Oakland’s vaunted sports team of old, the Raiders, the A’s, and the Warriors, have all decided to leave, or have already left the city. In The Wall Street Journal, Jared Diamond recognizes that crime was one of the motivating factors for the pro teams in their decision to leave the city. The other was the money Oakland lacked. He writes:
A generation ago, Oakland was the center of the American sports universe, a community of just over 400,000 people where champions were made and superstars were born.
A franchise from “The Town”—locals will tell you that San Francisco is the city—won a title in five straight years in the 1970s: baseball’s Athletics in ‘72, ‘73 and ‘74, the NBA’s Warriors in ‘75 and the Raiders in ‘76. All three teams played steps apart at two venues surrounded by parking lots and a BART station on 120 acres just off of Interstate 880.
But the lights are about to dim on major-league sports in Oakland.
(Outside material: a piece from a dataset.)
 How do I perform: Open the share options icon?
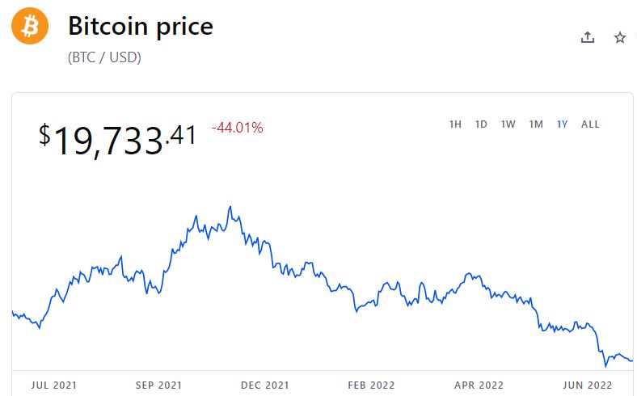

The A’s on Thursday will play their final game at the Coliseum, the stadium they have called home since 1968. After years of saying they wanted to build a new ballpark in Oakland, the A’s reversed course. Instead, they will crash for a while in a minor-league venue in West Sacramento while they try to turn their dreams of moving to Las Vegas into a reality.
It’s the final, devastating blow for a city that has had its sports scene completely decimated. The NBA’s Warriors parlayed Steph Curry-mania into a sparkling new arena across the bay in San Francisco after 47 seasons in Oakland. The Raiders followed them out the door a year later to move into a publicly subsidized football palace next to the Las Vegas Strip. The A’s were the last team standing.
Now, in the space of just five years, an integral part of American sports history has been wiped out.
This was the place where John Madden roamed the sidelines and Al Davis elevated the phrase “Just win, baby!” from a motto into a mission statement. It was the site of indelible moments like the Sea of Hands and the “Heidi” Game. It’s where Oakland native Rickey Henderson transformed the base paths into his own personal track meet and where Curry all but broke the game of basketball by draining shots from outer space. It was the cradle of baseball innovation, where Billy Beane and Moneyball changed the sport forever, and the hotbed of talent that produced the likes of Bill Russell, Jason Kidd, Marshawn Lynch and countless others.
The Warriors, Raiders and A’s all have slightly different motivations for bailing on Oakland, but ultimately they all came down to money—the money other municipalities had to offer for stadiums and the money that Oakland lacks amid budgetary woes and an uptick in crime. The result of all this movement is unprecedented, with all three of Oakland’s major-league sports teams abandoning the city in the span of half a decade.
It has left Oakland’s sports fans heartbroken and dismayed, left to wonder what happens next.